One time when I was a child, I was feeling very upset and angry at one point. I think I was around seven or eight. And there was this old woman, who I later become very close to. But the first time I ever met her, I was walking down the street kicking stones with my head down, and I was feeling very lonely. I was basically feeling that nobody loved me very much and that people weren't taking care of me. So I was walking along angry at the world, kicking stones. And this woman said, "Child, don't let the world harden your heart."
And I always remember that. It was the first real teaching I received, I think. It's still a teaching I remember. And in terms of this teaching on maitri, this is really the key. People's lives, through all of time, have had a lot of difficulty in them The Buddha's first teaching was that there is suffering in life, If you're born as a human being, there's suffering. At the very least, there's the suffering of illness, of growing old and of death at the end. Not to mention that the more you love are able to open, there's the suffering of not getting what you want and of losing what you do want. Just some inevitable sufferings.
Nowadays, this is an especially difficult time in the history of this planet, Earth. it's a difficult time. And in times of difficulty, people get very frightened. Often when I'm teaching a lot of the questions are that people ask about just the subject. People inevitably say, "Yes, but it's dangerous, it's getting more and more dangerous just to walk down the street. We need to protect ourselves."
I think the point is when our lives are difficult, in small ways or large ways, when we're going through a lot emotionally, or when difficult things are happening in our environment, do those things cause us to become more uptight and afraid. Or do those very same things, when the teachings are applied, soften us and can open us?
To me, this is how I practice and this is the most important thing. You never know what's going to happen to us. In any day of our lives you never know what's coming. That's part of the adventure of it actually, but that's what makes us scared, is that we never know. And we spend a lot of time trying to control it so that we could know, but the truth is that we don't really know.
Really, I think a lot of people, like children, you're wanting some kind of practice that's not going to take you into anything uncomfortable but at the same time you want the practice to heal you. And it just doesn't work like that.
The question is how do you relate when things are uncomfortable? That's really the question.
As far as I'm concerned, in terms of spiritual path, that's the main question: how do you relate with the difficulties? How do you relate with the feelings you have and the situations you find yourself in?
This particular teaching on the Four Limitless Ones, on maitri, compassion, joy and equanimity is really a teaching on how to take the situations of your life and train- actually train- in catching yourself closing down, catching yourself getting hard, and training in opening at that very point, or softening. In some sense reversing a very, very old pattern of the whole species, which is a pattern of armoring ourselves. It's sort of like the essence of the whole Path is in that place of discomfort and what do you do with it?

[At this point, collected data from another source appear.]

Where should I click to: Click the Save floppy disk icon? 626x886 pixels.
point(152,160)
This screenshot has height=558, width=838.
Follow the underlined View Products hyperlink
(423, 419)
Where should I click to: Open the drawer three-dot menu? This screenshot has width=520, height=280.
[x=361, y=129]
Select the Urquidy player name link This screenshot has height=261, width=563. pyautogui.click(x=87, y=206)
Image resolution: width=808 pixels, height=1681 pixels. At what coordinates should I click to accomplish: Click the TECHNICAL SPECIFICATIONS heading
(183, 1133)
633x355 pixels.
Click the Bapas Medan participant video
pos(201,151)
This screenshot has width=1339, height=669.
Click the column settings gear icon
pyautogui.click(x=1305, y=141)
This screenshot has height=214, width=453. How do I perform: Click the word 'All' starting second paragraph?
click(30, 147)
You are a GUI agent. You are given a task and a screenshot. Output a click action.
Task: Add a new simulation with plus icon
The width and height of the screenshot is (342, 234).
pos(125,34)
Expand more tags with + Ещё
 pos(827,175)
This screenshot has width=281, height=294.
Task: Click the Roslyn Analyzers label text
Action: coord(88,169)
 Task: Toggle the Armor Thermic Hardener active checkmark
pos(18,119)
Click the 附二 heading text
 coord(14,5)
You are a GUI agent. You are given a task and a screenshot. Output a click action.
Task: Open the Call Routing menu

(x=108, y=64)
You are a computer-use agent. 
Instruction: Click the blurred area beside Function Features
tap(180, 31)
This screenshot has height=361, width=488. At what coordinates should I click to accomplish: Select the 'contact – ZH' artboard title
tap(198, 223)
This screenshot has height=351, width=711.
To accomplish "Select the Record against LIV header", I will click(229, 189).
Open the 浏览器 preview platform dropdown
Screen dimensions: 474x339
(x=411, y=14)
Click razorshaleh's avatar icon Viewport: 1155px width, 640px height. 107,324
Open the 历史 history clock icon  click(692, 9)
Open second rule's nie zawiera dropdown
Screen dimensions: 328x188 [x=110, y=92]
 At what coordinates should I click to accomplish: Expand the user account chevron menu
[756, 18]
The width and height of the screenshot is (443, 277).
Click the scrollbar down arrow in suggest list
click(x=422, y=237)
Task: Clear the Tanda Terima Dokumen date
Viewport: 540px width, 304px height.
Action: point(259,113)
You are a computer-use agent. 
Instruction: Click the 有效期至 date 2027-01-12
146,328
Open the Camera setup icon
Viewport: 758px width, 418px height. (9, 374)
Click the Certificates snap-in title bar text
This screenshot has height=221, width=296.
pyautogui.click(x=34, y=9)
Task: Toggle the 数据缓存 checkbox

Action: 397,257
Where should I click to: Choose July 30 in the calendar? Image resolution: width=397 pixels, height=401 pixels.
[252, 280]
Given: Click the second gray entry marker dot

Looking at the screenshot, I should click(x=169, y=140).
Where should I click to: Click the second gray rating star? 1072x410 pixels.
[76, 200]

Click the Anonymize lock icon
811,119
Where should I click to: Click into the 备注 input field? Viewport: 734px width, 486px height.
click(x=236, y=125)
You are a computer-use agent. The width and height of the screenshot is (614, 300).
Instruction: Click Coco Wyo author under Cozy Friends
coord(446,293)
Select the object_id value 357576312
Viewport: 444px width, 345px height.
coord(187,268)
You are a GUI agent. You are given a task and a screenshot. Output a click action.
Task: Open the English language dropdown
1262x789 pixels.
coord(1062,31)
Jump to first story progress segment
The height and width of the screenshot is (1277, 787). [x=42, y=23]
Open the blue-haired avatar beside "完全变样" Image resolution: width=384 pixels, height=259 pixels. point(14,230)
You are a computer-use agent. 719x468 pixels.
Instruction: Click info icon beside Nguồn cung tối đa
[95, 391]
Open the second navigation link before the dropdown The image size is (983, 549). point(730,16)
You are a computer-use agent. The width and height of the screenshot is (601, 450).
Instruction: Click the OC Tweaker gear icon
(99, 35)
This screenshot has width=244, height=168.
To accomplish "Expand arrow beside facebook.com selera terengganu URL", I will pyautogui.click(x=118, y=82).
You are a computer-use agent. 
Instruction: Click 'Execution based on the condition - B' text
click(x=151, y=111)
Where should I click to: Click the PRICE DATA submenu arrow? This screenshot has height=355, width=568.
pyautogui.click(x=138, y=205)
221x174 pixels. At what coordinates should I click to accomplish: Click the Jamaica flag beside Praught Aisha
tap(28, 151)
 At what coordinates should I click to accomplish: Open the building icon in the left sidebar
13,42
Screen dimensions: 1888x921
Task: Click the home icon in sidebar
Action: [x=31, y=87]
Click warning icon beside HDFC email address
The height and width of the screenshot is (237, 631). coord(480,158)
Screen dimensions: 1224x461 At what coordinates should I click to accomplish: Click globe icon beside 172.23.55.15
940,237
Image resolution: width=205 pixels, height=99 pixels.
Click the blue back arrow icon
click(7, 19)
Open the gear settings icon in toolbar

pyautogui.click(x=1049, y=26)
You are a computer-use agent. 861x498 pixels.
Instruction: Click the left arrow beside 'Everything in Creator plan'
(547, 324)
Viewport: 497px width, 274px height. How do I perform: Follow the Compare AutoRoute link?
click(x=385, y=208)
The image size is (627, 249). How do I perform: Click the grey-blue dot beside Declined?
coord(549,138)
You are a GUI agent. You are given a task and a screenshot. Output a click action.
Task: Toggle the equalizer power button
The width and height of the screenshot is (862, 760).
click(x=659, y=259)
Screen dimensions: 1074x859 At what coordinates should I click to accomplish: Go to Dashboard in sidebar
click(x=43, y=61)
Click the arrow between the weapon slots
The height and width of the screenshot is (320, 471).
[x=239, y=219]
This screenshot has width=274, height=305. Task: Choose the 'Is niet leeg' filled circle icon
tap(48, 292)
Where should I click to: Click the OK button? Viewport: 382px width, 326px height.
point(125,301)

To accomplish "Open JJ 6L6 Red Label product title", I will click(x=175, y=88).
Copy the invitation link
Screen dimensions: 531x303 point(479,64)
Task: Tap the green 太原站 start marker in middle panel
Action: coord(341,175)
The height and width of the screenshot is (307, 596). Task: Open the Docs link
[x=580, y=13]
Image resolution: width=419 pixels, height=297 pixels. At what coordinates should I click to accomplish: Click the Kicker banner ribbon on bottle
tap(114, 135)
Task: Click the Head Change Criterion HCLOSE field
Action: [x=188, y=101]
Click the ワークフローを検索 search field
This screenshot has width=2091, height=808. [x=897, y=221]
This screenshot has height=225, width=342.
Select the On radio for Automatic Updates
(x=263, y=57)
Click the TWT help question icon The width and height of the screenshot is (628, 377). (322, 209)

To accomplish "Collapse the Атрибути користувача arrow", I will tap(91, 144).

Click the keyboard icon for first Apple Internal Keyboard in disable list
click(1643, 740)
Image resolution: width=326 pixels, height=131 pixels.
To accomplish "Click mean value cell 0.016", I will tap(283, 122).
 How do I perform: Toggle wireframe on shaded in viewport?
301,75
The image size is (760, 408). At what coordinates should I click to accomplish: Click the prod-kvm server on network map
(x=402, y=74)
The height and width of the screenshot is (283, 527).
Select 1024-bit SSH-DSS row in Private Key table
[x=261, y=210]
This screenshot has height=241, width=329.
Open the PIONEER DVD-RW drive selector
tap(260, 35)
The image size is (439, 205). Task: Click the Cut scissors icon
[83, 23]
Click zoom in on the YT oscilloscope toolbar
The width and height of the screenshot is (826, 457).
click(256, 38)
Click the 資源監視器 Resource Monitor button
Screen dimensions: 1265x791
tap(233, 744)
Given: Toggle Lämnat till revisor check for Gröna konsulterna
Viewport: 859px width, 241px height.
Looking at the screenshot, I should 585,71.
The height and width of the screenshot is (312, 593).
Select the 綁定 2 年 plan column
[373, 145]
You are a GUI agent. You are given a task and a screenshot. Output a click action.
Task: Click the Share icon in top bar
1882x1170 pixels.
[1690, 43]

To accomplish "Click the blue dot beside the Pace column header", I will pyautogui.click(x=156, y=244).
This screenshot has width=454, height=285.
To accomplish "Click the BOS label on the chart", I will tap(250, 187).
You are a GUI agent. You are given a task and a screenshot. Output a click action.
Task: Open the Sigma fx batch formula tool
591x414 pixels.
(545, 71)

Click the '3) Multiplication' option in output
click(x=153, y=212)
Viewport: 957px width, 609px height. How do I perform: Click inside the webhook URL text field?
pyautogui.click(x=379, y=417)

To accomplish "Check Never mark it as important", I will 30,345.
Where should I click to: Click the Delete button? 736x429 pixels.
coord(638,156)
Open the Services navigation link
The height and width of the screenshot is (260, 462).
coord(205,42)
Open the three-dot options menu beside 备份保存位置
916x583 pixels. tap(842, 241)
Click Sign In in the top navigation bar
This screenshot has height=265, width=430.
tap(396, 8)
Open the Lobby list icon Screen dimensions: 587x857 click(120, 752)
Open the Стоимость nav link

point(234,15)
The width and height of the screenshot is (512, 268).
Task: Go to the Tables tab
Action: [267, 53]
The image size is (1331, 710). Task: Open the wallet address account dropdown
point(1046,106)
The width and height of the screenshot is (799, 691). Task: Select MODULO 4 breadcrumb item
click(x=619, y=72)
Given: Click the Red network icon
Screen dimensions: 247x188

Pema Chodron tells this story so well, and I really love the message of this. In my life, I have experienced things that I blamed myself for, that I realize now, after a lot of therapy, were not my fault. I didn't practice loving kindness to myself at all for a long time, because I believed I didn't deserve it. The truth is, we all deserve it. When things are uncomfortable, it's a reminder that we are human, perfection isn't needed, but compassion is.